:: Passage shown ::
So what are your thoughts? I'm leaning toward INTP (which would mean I'm actually not the only N in my family, yay). Thoughts?


----------



## Kytaari (Mar 14, 2011)

I'm leaning more towards ISTJ, but this is kind of an uneducated guess.

The reasons for this is:

1. He is very grounded in reality and details. 
2. He doesn't read people very well, even though he has a big heart.
3. He's very creative in a practical sense. INTPs are more creative in an abstract sense.
4. He has a very closed persona, and is not easily ready to trust. He only shares himself with very close friends.

ISTJ is my guess. I don't see him as being a perceiver. Being a J mostly means he desires closure. 

The way you described your dad makes me feel a little sad. I get the impression his needs aren't being completely met. I'm glad you get along with him though, and love him very much.


----------



## KateMarie999 (Dec 20, 2011)

@Kytaari Yeah I see ISTJ but I always sort of thought STJs weren't very creative people. My dad is extremely creative. He just likes to make sure his creativity is very logical. I find that odd but it's actually a good balance, I get the feeling most sci-fi writers are the same way.

He's also not really rigid the way most Judgers are. His office space can get cluttered. Also, my ISTJ grandmother and he are extremely different people, she's far more neat and organized and strict than he is. She used to be a women's Sunday school leader (still is sometimes) so I guess coming up with the lessons is creative.

:: Task instructions ::
a) Type out the part of the personality-type thread starting with "3. He's very" and going on through "(Dec 20, 2011)".
b) In the personality-type thread, what role did KateMarie999's grandmother use to hold?
The items that come next have no connection to the personality-type thread.

:: Given entries ::
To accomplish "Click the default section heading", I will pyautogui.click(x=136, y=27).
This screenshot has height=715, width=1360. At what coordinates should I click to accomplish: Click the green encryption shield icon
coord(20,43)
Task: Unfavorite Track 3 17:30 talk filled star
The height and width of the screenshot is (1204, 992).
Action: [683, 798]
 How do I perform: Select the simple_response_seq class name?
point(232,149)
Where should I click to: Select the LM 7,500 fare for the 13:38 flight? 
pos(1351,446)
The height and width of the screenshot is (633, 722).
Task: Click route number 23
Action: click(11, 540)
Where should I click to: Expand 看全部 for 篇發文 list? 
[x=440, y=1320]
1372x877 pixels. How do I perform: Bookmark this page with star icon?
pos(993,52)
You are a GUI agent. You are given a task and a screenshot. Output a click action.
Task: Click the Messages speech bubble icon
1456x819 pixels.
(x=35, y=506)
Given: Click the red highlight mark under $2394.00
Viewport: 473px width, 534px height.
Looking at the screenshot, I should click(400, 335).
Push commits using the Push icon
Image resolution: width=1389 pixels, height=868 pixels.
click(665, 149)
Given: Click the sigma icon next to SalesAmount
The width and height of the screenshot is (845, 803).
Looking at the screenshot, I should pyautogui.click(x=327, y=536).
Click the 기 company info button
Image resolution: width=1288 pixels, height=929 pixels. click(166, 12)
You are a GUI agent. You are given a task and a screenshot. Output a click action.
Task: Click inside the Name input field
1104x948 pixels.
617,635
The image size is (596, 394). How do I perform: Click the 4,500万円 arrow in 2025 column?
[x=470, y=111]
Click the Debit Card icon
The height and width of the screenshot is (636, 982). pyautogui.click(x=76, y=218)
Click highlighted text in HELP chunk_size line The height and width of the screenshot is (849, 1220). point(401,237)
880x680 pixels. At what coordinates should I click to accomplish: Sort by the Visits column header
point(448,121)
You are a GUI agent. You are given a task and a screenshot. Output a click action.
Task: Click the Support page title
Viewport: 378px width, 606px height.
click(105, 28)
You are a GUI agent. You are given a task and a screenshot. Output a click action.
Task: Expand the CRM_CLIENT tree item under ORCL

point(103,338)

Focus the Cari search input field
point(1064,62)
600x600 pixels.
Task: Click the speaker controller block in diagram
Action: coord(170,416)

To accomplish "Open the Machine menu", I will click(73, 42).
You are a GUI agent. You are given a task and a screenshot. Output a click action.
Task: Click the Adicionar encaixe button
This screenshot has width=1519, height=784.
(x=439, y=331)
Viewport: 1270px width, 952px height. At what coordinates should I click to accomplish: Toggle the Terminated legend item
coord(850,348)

:: Answer set ::
a)
3. He's very creative in a practical sense. INTPs are more creative in an abstract sense.
4. He has a very closed persona, and is not easily ready to trust. He only shares himself with very close friends.

ISTJ is my guess. I don't see him as being a perceiver. Being a J mostly means he desires closure. 

The way you described your dad makes me feel a little sad. I get the impression his needs aren't being completely met. I'm glad you get along with him though, and love him very much.


----------



## KateMarie999 (Dec 20, 2011)

b) She used to be a women's Sunday school leader.